What you should do: From the records below, copy out exactly the lines from the one containing "The width and height of the screenshot is (676, 448)." to the one containing "Task: Tap the badge showing 43 notifications", both included. Add nothing else.

+++ Material for this task

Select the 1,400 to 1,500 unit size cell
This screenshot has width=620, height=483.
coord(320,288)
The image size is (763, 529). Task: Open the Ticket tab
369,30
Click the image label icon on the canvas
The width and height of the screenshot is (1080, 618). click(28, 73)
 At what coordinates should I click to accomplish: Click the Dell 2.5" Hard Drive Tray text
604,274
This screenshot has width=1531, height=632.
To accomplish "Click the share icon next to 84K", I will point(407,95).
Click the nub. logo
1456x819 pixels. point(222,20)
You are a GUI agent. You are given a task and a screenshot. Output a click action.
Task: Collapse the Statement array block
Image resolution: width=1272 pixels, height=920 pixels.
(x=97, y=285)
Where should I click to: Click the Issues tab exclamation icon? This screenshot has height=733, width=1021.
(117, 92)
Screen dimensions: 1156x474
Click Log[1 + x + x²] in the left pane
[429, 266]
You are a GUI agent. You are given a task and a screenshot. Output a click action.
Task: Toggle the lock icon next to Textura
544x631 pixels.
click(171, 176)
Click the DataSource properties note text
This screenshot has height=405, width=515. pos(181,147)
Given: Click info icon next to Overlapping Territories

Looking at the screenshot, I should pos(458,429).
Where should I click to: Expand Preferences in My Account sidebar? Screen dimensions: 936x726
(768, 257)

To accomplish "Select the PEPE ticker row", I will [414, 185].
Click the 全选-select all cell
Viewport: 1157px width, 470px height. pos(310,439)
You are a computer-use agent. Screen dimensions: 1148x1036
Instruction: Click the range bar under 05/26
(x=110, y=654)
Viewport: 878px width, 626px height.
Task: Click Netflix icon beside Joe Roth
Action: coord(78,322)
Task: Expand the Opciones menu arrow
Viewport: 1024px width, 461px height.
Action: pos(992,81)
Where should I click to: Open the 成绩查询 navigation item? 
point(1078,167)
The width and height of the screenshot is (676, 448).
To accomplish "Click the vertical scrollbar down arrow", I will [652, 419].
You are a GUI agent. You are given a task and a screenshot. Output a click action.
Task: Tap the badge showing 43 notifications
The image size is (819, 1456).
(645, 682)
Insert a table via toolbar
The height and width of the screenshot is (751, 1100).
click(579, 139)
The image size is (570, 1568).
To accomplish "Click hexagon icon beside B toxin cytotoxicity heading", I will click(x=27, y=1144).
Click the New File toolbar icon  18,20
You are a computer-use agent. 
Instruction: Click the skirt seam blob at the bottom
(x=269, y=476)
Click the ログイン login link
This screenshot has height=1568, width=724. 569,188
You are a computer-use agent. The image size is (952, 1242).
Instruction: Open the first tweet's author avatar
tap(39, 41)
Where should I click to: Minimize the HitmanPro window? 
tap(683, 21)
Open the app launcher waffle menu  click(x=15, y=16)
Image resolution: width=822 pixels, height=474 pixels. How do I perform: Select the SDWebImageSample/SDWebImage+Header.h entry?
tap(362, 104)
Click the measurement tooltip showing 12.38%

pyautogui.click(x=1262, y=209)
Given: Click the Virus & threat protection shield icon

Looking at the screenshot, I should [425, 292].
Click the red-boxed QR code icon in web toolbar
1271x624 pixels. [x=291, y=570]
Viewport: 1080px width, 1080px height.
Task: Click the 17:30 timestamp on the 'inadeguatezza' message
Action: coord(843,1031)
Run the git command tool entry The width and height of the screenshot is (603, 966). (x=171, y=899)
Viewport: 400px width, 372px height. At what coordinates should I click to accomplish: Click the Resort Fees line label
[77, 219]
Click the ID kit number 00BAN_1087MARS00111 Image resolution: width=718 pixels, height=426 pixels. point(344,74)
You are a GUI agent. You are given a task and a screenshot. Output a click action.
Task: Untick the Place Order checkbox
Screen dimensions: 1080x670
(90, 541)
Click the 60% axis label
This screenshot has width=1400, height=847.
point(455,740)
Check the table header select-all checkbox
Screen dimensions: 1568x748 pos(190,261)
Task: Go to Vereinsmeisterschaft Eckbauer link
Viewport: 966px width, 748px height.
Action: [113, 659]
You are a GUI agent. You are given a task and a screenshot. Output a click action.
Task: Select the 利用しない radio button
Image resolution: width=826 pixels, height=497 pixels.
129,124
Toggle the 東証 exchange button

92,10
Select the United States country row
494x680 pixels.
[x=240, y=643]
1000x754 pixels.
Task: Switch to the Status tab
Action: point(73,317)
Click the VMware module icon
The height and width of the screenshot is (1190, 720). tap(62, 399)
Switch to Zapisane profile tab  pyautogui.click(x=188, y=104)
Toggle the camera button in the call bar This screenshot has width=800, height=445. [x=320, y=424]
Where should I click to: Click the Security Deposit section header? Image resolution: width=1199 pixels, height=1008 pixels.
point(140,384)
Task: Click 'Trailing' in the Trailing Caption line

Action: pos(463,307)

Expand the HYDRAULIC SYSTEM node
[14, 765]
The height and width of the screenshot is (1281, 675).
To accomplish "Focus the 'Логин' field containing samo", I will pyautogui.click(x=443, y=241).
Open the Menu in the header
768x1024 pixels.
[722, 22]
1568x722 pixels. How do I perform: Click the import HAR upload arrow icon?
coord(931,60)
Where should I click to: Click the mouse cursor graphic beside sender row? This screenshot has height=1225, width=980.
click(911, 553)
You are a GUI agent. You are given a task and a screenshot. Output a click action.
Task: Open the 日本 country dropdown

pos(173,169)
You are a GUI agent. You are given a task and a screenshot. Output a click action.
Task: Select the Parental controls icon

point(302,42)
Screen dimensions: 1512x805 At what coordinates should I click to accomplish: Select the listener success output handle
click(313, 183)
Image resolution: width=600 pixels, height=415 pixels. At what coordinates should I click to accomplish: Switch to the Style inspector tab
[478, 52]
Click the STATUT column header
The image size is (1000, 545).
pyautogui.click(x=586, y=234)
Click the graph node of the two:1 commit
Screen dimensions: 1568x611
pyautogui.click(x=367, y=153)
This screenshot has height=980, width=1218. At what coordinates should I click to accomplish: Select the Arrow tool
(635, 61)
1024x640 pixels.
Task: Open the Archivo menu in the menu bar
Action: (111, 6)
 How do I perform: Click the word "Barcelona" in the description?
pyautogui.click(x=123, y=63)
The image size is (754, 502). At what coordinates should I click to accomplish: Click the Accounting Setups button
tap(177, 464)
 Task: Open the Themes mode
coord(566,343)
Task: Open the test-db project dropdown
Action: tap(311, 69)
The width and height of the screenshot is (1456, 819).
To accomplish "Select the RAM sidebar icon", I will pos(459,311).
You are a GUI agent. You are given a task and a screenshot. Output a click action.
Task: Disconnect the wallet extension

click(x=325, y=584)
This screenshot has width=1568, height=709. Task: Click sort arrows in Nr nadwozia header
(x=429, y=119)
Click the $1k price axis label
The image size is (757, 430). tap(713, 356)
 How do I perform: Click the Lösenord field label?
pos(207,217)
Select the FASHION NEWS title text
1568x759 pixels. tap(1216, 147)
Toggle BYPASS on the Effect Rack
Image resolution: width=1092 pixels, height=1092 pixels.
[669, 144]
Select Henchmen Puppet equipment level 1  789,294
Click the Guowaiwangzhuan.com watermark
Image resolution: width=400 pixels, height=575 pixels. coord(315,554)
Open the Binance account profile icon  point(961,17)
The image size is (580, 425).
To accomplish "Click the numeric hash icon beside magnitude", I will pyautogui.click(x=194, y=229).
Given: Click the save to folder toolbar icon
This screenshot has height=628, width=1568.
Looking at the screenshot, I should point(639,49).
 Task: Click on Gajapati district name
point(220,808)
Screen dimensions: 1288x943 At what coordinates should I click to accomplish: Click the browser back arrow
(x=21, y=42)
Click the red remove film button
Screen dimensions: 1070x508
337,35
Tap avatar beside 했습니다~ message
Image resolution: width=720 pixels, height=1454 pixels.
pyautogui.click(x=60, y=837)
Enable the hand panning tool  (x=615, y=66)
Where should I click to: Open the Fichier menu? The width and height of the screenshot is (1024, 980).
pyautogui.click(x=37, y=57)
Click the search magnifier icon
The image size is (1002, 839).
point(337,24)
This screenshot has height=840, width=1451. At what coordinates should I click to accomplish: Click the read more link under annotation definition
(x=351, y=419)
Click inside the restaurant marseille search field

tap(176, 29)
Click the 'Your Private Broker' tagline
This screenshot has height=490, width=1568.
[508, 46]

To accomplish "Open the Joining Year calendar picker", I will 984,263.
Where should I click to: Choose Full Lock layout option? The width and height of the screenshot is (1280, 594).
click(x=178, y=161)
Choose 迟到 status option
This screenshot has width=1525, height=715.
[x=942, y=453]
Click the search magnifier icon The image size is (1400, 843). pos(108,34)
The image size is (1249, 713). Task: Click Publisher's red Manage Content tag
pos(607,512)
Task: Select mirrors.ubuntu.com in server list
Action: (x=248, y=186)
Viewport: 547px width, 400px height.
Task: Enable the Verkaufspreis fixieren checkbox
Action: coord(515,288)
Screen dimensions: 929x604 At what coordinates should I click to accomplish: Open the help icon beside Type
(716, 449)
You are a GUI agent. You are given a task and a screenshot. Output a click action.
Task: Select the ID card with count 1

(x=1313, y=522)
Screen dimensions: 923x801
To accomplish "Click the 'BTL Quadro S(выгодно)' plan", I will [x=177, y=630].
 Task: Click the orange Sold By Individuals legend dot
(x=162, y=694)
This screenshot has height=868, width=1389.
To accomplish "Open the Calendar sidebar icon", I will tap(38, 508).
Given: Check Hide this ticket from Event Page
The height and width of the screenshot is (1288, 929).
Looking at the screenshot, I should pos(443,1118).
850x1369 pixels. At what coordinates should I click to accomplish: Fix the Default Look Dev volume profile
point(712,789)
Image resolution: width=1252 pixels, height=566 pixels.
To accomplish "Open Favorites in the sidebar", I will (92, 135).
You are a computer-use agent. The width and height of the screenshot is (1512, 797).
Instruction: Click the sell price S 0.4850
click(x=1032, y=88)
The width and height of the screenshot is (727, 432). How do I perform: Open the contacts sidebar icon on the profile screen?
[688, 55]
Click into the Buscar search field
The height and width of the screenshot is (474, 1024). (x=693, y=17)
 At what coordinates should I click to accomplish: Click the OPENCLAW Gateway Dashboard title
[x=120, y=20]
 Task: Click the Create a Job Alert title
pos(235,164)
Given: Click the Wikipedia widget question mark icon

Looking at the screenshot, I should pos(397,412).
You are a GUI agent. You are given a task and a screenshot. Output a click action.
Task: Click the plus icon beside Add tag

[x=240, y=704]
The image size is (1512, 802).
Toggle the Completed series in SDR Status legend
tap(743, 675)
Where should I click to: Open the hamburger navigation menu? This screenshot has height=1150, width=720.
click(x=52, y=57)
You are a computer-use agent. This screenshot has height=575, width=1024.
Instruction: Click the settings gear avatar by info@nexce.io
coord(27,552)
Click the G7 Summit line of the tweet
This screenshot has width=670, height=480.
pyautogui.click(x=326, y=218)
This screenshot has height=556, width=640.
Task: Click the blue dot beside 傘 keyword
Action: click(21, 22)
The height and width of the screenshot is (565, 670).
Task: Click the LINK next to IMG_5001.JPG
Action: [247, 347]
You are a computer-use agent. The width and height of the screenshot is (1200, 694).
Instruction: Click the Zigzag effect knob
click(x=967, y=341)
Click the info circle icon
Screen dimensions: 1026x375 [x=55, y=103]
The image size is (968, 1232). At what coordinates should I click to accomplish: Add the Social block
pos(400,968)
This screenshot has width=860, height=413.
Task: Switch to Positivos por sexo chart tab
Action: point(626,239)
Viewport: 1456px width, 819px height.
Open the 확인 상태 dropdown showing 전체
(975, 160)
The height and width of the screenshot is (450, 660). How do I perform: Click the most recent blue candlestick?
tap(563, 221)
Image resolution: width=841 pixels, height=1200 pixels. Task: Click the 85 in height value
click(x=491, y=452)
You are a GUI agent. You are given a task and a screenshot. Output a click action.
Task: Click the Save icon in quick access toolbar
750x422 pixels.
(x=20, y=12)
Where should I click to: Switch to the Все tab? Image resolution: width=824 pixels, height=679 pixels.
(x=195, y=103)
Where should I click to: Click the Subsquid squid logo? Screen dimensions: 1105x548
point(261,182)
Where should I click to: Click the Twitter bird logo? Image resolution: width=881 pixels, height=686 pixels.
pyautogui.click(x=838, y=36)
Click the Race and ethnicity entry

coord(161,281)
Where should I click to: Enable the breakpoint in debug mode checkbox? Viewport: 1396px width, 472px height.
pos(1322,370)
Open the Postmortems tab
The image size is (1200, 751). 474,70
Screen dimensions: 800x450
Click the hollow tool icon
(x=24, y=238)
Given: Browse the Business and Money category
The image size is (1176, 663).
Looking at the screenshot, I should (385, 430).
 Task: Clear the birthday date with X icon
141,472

++++++

Solution to this exercise:
The width and height of the screenshot is (676, 448).
To accomplish "Click the vertical scrollbar down arrow", I will [652, 419].
You are a GUI agent. You are given a task and a screenshot. Output a click action.
Task: Tap the badge showing 43 notifications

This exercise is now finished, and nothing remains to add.